▸ WHAT IS NEEDED
Repeat nothing but the lines below running from the one containing "[Add post] (179, 754)" to the one containing "[Youtube] (856, 855)". Keep both end lines.

##############################

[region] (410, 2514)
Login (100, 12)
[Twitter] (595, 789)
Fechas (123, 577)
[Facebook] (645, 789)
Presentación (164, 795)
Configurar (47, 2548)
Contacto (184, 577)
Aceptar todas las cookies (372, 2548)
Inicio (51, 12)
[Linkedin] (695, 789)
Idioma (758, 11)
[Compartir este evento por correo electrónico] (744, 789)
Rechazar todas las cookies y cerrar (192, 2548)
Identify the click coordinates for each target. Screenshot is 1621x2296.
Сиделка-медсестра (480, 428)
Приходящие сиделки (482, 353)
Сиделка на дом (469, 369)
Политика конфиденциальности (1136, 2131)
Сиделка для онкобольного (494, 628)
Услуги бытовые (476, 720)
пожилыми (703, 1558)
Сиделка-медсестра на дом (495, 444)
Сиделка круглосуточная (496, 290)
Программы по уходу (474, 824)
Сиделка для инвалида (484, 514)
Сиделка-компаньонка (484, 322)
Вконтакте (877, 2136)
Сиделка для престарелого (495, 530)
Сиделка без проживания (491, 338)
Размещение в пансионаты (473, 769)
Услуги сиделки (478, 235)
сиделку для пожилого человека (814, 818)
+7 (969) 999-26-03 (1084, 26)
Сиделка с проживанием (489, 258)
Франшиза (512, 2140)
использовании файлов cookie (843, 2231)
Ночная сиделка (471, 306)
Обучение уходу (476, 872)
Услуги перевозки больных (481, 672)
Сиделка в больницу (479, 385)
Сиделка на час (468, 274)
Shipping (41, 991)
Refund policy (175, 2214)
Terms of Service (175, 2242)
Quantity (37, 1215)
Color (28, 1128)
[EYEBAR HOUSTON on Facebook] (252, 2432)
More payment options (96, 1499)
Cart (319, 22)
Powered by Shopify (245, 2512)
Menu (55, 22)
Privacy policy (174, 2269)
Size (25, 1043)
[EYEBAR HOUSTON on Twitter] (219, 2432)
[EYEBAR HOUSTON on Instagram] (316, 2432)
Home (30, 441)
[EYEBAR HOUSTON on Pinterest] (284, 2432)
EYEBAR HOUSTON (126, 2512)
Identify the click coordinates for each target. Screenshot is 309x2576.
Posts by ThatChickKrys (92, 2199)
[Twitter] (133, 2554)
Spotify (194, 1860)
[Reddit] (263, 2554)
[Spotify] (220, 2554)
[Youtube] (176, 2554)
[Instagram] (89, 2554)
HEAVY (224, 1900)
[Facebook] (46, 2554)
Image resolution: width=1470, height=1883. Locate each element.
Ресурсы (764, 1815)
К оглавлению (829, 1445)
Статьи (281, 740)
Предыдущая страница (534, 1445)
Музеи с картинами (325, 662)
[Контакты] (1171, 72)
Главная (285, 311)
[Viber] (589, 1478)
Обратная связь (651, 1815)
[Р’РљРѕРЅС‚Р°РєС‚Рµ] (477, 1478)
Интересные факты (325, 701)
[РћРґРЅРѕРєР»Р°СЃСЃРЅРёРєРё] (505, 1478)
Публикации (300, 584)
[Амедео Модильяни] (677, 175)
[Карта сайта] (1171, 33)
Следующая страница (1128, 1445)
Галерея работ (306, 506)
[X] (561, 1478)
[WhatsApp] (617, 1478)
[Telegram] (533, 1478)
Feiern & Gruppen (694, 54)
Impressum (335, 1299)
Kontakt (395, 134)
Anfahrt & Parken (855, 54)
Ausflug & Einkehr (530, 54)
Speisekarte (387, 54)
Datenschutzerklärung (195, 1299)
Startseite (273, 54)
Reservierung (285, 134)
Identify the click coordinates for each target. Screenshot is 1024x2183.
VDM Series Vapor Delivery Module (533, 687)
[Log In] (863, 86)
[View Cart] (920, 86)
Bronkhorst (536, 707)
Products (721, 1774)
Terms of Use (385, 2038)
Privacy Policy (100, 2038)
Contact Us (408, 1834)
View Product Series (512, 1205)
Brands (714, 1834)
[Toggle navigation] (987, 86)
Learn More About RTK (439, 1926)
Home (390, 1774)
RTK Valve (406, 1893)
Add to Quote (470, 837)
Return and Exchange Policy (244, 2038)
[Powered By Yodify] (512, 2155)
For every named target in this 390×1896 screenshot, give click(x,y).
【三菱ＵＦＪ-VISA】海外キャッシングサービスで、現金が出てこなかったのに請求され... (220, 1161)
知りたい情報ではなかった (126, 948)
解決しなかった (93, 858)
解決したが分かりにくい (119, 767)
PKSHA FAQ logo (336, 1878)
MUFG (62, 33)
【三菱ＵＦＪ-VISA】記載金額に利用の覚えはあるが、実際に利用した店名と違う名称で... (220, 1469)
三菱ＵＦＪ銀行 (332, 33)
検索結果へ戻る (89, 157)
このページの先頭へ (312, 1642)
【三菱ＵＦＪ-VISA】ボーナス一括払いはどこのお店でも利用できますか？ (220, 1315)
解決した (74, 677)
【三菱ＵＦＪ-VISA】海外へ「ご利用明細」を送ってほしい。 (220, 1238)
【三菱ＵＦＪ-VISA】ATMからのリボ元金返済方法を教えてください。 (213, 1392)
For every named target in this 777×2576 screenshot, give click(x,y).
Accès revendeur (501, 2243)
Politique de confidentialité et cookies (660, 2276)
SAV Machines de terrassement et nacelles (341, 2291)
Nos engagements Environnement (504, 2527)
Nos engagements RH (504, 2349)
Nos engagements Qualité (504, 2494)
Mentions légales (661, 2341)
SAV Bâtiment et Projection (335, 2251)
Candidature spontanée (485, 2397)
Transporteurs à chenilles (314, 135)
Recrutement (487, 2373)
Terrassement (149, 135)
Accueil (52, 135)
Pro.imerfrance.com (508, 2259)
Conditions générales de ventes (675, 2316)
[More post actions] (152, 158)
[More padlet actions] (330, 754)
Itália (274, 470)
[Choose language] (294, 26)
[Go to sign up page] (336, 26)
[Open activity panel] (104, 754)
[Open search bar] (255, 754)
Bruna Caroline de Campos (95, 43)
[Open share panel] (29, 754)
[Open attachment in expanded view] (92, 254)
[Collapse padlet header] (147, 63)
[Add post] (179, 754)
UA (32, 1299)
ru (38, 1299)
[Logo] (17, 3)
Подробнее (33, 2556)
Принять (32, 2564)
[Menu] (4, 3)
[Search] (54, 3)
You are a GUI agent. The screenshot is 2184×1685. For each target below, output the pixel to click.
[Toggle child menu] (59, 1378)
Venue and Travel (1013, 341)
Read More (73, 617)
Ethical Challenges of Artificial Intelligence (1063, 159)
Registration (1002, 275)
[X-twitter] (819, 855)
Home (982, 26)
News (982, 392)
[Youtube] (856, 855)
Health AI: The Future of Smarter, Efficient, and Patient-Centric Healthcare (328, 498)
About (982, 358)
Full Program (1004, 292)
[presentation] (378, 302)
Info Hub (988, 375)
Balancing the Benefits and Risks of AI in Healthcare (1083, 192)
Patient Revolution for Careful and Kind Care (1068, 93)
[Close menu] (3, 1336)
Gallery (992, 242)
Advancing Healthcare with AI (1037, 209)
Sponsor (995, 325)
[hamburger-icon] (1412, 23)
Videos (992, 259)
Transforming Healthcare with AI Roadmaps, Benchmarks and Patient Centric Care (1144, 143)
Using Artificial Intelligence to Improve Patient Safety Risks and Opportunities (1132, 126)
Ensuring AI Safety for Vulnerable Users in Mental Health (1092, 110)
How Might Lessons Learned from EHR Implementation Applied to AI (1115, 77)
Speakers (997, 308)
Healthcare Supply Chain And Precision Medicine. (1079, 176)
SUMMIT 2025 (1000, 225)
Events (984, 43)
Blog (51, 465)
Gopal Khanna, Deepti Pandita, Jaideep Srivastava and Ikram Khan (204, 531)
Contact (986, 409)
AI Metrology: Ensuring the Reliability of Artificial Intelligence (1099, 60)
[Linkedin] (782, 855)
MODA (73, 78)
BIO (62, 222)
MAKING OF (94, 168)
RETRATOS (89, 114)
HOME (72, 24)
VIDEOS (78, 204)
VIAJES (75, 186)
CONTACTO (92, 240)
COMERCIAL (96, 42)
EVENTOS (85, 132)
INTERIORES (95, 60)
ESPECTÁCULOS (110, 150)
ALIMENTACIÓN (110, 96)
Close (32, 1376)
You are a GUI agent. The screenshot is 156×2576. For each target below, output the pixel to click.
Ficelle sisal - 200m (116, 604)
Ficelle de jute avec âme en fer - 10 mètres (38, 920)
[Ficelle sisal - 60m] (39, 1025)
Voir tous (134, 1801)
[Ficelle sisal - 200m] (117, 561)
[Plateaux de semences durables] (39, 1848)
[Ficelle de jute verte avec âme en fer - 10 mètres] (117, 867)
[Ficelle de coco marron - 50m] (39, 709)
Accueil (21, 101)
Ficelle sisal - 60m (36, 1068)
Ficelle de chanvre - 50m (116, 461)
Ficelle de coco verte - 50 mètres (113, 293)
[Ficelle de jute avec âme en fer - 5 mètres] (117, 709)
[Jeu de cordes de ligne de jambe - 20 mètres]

##############################

▸ ANSWER TO THE EXERCISE
[Add post] (179, 754)
UA (32, 1299)
ru (38, 1299)
[Logo] (17, 3)
Подробнее (33, 2556)
Принять (32, 2564)
[Menu] (4, 3)
[Search] (54, 3)
You are a GUI agent. The screenshot is 2184×1685. For each target below, output the pixel to click.
[Toggle child menu] (59, 1378)
Venue and Travel (1013, 341)
Read More (73, 617)
Ethical Challenges of Artificial Intelligence (1063, 159)
Registration (1002, 275)
[X-twitter] (819, 855)
Home (982, 26)
News (982, 392)
[Youtube] (856, 855)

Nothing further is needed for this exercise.